— Start DATA LISTING —
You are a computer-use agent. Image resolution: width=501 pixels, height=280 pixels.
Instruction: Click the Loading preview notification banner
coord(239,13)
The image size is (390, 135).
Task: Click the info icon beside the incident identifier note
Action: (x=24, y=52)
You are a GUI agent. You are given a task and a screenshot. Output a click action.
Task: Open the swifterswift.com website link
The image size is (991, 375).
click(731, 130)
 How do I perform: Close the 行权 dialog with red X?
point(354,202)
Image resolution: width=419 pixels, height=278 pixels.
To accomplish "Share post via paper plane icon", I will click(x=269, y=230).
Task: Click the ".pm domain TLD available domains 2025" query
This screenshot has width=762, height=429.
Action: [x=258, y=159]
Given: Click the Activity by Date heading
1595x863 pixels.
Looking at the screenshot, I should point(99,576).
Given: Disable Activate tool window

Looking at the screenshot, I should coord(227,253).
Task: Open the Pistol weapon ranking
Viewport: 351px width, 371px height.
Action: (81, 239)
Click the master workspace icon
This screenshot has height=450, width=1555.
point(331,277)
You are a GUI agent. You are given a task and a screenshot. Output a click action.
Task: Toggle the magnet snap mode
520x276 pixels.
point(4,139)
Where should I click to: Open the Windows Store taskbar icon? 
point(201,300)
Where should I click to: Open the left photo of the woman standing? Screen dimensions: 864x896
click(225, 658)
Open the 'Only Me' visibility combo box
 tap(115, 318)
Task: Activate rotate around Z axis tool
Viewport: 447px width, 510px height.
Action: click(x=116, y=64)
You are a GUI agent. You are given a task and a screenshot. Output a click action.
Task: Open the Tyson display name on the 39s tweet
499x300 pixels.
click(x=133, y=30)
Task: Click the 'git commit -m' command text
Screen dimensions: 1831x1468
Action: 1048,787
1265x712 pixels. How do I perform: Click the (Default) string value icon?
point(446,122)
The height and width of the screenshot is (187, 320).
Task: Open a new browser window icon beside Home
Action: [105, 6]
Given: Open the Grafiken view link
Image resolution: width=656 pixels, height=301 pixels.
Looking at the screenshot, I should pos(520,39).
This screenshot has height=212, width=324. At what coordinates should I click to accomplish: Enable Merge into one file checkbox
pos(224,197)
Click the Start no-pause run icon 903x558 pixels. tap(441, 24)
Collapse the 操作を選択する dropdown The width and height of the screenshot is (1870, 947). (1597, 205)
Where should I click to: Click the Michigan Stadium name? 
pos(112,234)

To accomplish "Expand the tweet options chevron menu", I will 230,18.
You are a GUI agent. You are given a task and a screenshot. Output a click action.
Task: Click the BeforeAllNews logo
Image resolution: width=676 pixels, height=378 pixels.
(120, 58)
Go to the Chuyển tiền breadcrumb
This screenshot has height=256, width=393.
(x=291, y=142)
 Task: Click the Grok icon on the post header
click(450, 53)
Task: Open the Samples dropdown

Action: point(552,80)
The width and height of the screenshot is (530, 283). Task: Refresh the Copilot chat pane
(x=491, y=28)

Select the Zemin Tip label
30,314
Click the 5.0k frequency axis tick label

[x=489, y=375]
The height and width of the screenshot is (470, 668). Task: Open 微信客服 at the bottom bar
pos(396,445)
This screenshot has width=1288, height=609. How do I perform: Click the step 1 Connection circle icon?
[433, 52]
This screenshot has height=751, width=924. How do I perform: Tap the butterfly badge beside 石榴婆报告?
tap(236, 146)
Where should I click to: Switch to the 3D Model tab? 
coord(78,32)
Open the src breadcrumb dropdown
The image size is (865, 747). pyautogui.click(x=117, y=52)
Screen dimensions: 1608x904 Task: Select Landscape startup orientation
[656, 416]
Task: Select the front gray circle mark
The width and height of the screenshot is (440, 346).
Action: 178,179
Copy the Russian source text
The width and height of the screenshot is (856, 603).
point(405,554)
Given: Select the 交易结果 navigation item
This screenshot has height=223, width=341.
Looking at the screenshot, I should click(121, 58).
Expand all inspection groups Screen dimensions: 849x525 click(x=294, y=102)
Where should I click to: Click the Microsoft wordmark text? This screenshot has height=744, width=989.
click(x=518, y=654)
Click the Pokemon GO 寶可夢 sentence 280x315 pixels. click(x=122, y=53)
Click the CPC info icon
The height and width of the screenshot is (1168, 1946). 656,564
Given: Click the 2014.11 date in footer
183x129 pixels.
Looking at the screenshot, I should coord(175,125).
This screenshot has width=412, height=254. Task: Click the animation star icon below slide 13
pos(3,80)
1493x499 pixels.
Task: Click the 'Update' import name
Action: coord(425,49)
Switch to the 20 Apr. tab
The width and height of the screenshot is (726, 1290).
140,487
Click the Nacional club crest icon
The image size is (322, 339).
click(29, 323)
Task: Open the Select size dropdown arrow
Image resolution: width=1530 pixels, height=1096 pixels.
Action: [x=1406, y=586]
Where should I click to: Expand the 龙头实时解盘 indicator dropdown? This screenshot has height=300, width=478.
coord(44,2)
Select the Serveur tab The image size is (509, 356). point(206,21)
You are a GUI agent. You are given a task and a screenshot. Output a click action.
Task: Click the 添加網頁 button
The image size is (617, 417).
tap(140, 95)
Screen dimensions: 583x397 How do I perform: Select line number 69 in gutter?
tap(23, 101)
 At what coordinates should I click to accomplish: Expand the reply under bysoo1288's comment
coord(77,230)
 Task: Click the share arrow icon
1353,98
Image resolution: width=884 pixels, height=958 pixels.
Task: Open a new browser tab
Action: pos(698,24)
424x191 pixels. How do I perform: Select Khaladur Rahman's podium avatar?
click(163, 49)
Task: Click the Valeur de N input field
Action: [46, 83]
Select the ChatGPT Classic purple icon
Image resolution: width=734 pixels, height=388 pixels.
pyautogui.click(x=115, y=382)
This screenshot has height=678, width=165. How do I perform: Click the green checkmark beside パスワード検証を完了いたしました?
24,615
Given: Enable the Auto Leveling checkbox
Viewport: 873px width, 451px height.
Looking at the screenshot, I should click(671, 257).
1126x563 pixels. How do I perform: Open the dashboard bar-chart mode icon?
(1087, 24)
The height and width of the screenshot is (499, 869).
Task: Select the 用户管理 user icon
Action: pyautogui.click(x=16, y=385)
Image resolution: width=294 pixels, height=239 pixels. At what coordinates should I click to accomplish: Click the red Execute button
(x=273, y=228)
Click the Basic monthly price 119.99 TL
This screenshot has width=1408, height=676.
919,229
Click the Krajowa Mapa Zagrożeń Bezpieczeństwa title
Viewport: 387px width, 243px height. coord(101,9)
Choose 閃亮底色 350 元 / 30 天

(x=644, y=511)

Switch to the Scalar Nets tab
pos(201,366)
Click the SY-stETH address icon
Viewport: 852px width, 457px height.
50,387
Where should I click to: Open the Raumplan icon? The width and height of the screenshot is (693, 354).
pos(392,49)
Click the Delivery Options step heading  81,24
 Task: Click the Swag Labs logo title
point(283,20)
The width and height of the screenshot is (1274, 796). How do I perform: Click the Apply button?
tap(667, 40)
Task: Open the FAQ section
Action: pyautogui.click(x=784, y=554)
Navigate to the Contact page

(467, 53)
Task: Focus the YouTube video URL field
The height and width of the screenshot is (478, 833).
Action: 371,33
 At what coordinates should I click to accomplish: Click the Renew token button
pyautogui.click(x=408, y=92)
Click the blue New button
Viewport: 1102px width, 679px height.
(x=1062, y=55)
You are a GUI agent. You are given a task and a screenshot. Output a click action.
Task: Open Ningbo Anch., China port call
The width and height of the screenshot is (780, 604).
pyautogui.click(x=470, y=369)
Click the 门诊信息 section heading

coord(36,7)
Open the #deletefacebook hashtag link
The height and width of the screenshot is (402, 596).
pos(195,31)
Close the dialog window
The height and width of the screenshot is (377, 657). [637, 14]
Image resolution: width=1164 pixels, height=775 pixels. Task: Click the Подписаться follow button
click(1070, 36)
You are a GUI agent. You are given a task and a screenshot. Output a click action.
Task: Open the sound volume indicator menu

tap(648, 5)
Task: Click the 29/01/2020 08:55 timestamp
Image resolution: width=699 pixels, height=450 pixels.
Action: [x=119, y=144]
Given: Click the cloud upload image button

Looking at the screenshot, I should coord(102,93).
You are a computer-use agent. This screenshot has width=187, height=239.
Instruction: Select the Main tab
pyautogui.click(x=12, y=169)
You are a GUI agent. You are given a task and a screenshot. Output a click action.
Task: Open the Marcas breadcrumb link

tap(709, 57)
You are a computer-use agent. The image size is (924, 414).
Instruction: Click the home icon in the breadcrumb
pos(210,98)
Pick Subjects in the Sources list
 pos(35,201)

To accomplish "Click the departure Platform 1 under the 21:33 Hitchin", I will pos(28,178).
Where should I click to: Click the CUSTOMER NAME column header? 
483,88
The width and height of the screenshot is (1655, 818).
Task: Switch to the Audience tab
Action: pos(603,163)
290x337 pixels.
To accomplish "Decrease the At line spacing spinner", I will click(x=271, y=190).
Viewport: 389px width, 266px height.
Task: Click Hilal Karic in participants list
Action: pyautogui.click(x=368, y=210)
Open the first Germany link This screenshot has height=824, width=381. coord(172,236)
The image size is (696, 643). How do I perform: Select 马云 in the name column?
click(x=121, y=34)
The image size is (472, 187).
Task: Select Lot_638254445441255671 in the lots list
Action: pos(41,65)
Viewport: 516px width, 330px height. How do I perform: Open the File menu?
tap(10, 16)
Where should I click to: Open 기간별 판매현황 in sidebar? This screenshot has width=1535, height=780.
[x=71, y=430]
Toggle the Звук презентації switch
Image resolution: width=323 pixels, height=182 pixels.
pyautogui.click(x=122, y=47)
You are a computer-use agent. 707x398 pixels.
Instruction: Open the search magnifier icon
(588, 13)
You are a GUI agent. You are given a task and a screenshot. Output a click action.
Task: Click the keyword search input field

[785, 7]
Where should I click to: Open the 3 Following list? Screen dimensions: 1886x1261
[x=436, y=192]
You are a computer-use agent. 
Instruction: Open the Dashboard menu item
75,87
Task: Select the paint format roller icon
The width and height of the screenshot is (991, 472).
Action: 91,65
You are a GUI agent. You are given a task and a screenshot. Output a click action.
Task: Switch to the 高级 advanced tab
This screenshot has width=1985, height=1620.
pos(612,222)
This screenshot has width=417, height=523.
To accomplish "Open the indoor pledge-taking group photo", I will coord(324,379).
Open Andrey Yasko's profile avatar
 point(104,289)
— End DATA LISTING —
■ **TASK DIRECTIONS**:
Can you recast everything from the line containing "Task: Click the 29/01/2020 08:55 timestamp" down to the line containing "Action: pos(603,163)" as a numbered list, one line per entry and no blank lines?

■ **FULL OUTPUT**:
1. Task: Click the 29/01/2020 08:55 timestamp
2. Image resolution: width=699 pixels, height=450 pixels.
3. Action: [x=119, y=144]
4. Given: Click the cloud upload image button
5. Looking at the screenshot, I should coord(102,93).
6. You are a computer-use agent. This screenshot has width=187, height=239.
7. Instruction: Select the Main tab
8. pyautogui.click(x=12, y=169)
9. You are a GUI agent. You are given a task and a screenshot. Output a click action.
10. Task: Open the Marcas breadcrumb link
11. tap(709, 57)
12. You are a computer-use agent. The image size is (924, 414).
13. Instruction: Click the home icon in the breadcrumb
14. pos(210,98)
15. Pick Subjects in the Sources list
16.  pos(35,201)
17. To accomplish "Click the departure Platform 1 under the 21:33 Hitchin", I will pos(28,178).
18. Where should I click to: Click the CUSTOMER NAME column header? 
19. 483,88
20. The width and height of the screenshot is (1655, 818).
21. Task: Switch to the Audience tab
22. Action: pos(603,163)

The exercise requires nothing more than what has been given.